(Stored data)
BEGIN

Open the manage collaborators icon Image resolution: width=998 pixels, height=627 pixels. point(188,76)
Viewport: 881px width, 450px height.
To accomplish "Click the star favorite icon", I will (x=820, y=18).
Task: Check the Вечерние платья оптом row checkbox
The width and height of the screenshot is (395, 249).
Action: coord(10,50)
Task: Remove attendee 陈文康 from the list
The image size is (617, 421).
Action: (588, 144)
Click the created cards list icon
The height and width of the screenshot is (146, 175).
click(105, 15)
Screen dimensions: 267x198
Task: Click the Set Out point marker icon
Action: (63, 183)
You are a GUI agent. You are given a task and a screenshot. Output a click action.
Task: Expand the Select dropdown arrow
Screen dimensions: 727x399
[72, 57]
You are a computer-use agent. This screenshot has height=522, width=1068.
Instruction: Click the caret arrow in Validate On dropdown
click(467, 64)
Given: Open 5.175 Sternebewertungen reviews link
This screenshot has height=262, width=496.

END

### Exercise directions
Exactly and exclusively, repeat the lines from the line that contains "The image size is (617, 421)." through the end of the records, both ends included.

### Result of this exercise
The image size is (617, 421).
Action: (588, 144)
Click the created cards list icon
The height and width of the screenshot is (146, 175).
click(105, 15)
Screen dimensions: 267x198
Task: Click the Set Out point marker icon
Action: (63, 183)
You are a GUI agent. You are given a task and a screenshot. Output a click action.
Task: Expand the Select dropdown arrow
Screen dimensions: 727x399
[72, 57]
You are a computer-use agent. This screenshot has height=522, width=1068.
Instruction: Click the caret arrow in Validate On dropdown
click(467, 64)
Given: Open 5.175 Sternebewertungen reviews link
This screenshot has height=262, width=496.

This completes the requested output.